#### Work to complete:
Return every record in full. Match each one exactly.

━━━━━ Exercise materials ━━━━━

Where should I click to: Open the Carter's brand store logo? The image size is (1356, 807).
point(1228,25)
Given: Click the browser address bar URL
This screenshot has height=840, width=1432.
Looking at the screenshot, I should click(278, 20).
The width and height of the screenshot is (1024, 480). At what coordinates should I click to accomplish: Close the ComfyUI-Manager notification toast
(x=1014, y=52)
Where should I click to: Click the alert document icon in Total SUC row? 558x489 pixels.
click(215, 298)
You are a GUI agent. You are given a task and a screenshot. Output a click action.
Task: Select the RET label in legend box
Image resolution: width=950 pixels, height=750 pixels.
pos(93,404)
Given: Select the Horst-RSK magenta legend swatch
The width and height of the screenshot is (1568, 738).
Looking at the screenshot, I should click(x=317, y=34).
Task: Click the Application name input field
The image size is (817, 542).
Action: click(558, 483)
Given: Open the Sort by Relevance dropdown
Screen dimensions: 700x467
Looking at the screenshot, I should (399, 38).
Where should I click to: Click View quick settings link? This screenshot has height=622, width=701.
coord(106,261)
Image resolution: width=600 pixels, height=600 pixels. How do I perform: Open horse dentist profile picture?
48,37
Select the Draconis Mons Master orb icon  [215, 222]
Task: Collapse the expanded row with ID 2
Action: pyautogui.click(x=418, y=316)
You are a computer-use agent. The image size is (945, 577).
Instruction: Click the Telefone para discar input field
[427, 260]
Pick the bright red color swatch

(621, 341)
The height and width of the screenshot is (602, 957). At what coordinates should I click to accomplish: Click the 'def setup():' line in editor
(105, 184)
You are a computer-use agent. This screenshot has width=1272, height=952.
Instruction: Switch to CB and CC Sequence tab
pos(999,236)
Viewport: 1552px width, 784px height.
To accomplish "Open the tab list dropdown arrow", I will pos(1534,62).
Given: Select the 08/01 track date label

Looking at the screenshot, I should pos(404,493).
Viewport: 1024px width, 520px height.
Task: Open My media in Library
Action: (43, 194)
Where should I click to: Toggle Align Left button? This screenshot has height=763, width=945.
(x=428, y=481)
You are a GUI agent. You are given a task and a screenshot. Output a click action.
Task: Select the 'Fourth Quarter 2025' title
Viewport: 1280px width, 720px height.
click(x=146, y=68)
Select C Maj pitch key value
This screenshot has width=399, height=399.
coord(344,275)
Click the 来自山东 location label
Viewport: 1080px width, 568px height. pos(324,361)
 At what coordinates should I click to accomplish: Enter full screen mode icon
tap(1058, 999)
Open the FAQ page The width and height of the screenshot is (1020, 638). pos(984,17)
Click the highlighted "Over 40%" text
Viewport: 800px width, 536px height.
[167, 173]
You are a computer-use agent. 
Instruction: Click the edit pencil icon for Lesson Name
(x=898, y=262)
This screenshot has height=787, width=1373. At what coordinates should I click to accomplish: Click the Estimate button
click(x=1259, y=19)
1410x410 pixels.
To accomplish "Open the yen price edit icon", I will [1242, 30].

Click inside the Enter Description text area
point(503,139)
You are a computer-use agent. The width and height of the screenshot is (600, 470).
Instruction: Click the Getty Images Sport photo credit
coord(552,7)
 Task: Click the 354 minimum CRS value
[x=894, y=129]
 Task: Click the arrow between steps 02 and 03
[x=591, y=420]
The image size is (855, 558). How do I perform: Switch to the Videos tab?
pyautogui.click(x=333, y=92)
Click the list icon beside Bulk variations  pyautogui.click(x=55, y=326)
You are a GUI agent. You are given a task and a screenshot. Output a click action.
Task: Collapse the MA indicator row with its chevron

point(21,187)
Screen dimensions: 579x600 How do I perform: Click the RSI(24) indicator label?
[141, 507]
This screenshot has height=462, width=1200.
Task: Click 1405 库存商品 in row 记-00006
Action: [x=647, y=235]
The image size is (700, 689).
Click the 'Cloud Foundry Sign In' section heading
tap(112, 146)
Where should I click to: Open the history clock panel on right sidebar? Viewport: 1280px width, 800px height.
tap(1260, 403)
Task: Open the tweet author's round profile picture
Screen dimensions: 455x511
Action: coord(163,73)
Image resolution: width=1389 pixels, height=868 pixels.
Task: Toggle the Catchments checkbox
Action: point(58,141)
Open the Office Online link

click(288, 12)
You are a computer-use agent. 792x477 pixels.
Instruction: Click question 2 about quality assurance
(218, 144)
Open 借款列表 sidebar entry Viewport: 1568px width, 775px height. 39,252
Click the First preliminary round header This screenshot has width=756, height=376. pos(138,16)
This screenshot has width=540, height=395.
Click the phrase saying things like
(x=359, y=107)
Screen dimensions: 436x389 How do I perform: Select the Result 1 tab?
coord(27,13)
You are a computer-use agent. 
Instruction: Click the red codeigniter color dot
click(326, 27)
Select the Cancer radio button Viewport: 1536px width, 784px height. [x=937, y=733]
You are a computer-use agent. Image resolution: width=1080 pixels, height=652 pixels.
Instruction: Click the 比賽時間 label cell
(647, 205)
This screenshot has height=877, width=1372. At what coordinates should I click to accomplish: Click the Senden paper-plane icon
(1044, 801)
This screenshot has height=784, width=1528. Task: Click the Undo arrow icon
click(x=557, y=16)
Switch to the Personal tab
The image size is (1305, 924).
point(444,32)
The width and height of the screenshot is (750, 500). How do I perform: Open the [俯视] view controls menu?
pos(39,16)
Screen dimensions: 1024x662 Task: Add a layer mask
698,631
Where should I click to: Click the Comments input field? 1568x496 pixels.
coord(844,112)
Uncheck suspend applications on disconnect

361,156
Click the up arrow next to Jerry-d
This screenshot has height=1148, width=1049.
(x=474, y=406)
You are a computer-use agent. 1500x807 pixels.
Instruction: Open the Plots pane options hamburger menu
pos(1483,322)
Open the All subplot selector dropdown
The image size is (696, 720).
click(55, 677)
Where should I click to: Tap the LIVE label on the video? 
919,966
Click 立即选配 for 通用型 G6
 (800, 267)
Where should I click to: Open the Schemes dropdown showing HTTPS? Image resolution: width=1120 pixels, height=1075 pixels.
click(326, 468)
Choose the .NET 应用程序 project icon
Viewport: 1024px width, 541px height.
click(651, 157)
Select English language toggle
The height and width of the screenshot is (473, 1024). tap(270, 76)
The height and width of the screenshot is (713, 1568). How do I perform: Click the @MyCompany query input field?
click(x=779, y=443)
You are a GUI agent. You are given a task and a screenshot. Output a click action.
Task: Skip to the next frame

━━━━━

#### The completed task:
Where should I click to: Open the Carter's brand store logo? The image size is (1356, 807).
point(1228,25)
Given: Click the browser address bar URL
This screenshot has height=840, width=1432.
Looking at the screenshot, I should click(278, 20).
The width and height of the screenshot is (1024, 480). At what coordinates should I click to accomplish: Close the ComfyUI-Manager notification toast
(x=1014, y=52)
Where should I click to: Click the alert document icon in Total SUC row? 558x489 pixels.
click(215, 298)
You are a GUI agent. You are given a task and a screenshot. Output a click action.
Task: Select the RET label in legend box
Image resolution: width=950 pixels, height=750 pixels.
pos(93,404)
Given: Select the Horst-RSK magenta legend swatch
The width and height of the screenshot is (1568, 738).
Looking at the screenshot, I should click(x=317, y=34).
Task: Click the Application name input field
The image size is (817, 542).
Action: click(558, 483)
Given: Open the Sort by Relevance dropdown
Screen dimensions: 700x467
Looking at the screenshot, I should (399, 38).
Where should I click to: Click View quick settings link? This screenshot has height=622, width=701.
coord(106,261)
Image resolution: width=600 pixels, height=600 pixels. How do I perform: Open horse dentist profile picture?
48,37
Select the Draconis Mons Master orb icon  [215, 222]
Task: Collapse the expanded row with ID 2
Action: pyautogui.click(x=418, y=316)
You are a computer-use agent. The image size is (945, 577).
Instruction: Click the Telefone para discar input field
[427, 260]
Pick the bright red color swatch

(621, 341)
The height and width of the screenshot is (602, 957). At what coordinates should I click to accomplish: Click the 'def setup():' line in editor
(105, 184)
You are a computer-use agent. This screenshot has width=1272, height=952.
Instruction: Switch to CB and CC Sequence tab
pos(999,236)
Viewport: 1552px width, 784px height.
To accomplish "Open the tab list dropdown arrow", I will pos(1534,62).
Given: Select the 08/01 track date label

Looking at the screenshot, I should pos(404,493).
Viewport: 1024px width, 520px height.
Task: Open My media in Library
Action: (43, 194)
Where should I click to: Toggle Align Left button? This screenshot has height=763, width=945.
(x=428, y=481)
You are a GUI agent. You are given a task and a screenshot. Output a click action.
Task: Select the 'Fourth Quarter 2025' title
Viewport: 1280px width, 720px height.
click(x=146, y=68)
Select C Maj pitch key value
This screenshot has width=399, height=399.
coord(344,275)
Click the 来自山东 location label
Viewport: 1080px width, 568px height. pos(324,361)
 At what coordinates should I click to accomplish: Enter full screen mode icon
tap(1058, 999)
Open the FAQ page The width and height of the screenshot is (1020, 638). pos(984,17)
Click the highlighted "Over 40%" text
Viewport: 800px width, 536px height.
[167, 173]
You are a computer-use agent. 
Instruction: Click the edit pencil icon for Lesson Name
(x=898, y=262)
This screenshot has height=787, width=1373. At what coordinates should I click to accomplish: Click the Estimate button
click(x=1259, y=19)
1410x410 pixels.
To accomplish "Open the yen price edit icon", I will [1242, 30].

Click inside the Enter Description text area
point(503,139)
You are a computer-use agent. The width and height of the screenshot is (600, 470).
Instruction: Click the Getty Images Sport photo credit
coord(552,7)
 Task: Click the 354 minimum CRS value
[x=894, y=129]
 Task: Click the arrow between steps 02 and 03
[x=591, y=420]
The image size is (855, 558). How do I perform: Switch to the Videos tab?
pyautogui.click(x=333, y=92)
Click the list icon beside Bulk variations  pyautogui.click(x=55, y=326)
You are a GUI agent. You are given a task and a screenshot. Output a click action.
Task: Collapse the MA indicator row with its chevron

point(21,187)
Screen dimensions: 579x600 How do I perform: Click the RSI(24) indicator label?
[141, 507]
This screenshot has height=462, width=1200.
Task: Click 1405 库存商品 in row 记-00006
Action: [x=647, y=235]
The image size is (700, 689).
Click the 'Cloud Foundry Sign In' section heading
tap(112, 146)
Where should I click to: Open the history clock panel on right sidebar? Viewport: 1280px width, 800px height.
tap(1260, 403)
Task: Open the tweet author's round profile picture
Screen dimensions: 455x511
Action: coord(163,73)
Image resolution: width=1389 pixels, height=868 pixels.
Task: Toggle the Catchments checkbox
Action: point(58,141)
Open the Office Online link

click(288, 12)
You are a computer-use agent. 792x477 pixels.
Instruction: Click question 2 about quality assurance
(218, 144)
Open 借款列表 sidebar entry Viewport: 1568px width, 775px height. 39,252
Click the First preliminary round header This screenshot has width=756, height=376. pos(138,16)
This screenshot has width=540, height=395.
Click the phrase saying things like
(x=359, y=107)
Screen dimensions: 436x389 How do I perform: Select the Result 1 tab?
coord(27,13)
You are a computer-use agent. 
Instruction: Click the red codeigniter color dot
click(326, 27)
Select the Cancer radio button Viewport: 1536px width, 784px height. [x=937, y=733]
You are a computer-use agent. Image resolution: width=1080 pixels, height=652 pixels.
Instruction: Click the 比賽時間 label cell
(647, 205)
This screenshot has height=877, width=1372. At what coordinates should I click to accomplish: Click the Senden paper-plane icon
(1044, 801)
This screenshot has height=784, width=1528. Task: Click the Undo arrow icon
click(x=557, y=16)
Switch to the Personal tab
The image size is (1305, 924).
point(444,32)
The width and height of the screenshot is (750, 500). How do I perform: Open the [俯视] view controls menu?
pos(39,16)
Screen dimensions: 1024x662 Task: Add a layer mask
698,631
Where should I click to: Click the Comments input field? 1568x496 pixels.
coord(844,112)
Uncheck suspend applications on disconnect

361,156
Click the up arrow next to Jerry-d
This screenshot has height=1148, width=1049.
(x=474, y=406)
You are a computer-use agent. 1500x807 pixels.
Instruction: Open the Plots pane options hamburger menu
pos(1483,322)
Open the All subplot selector dropdown
The image size is (696, 720).
click(55, 677)
Where should I click to: Tap the LIVE label on the video? 
919,966
Click 立即选配 for 通用型 G6
 (800, 267)
Where should I click to: Open the Schemes dropdown showing HTTPS? Image resolution: width=1120 pixels, height=1075 pixels.
click(326, 468)
Choose the .NET 应用程序 project icon
Viewport: 1024px width, 541px height.
click(651, 157)
Select English language toggle
The height and width of the screenshot is (473, 1024). tap(270, 76)
The height and width of the screenshot is (713, 1568). How do I perform: Click the @MyCompany query input field?
click(x=779, y=443)
You are a GUI agent. You are given a task and a screenshot. Output a click action.
Task: Skip to the next frame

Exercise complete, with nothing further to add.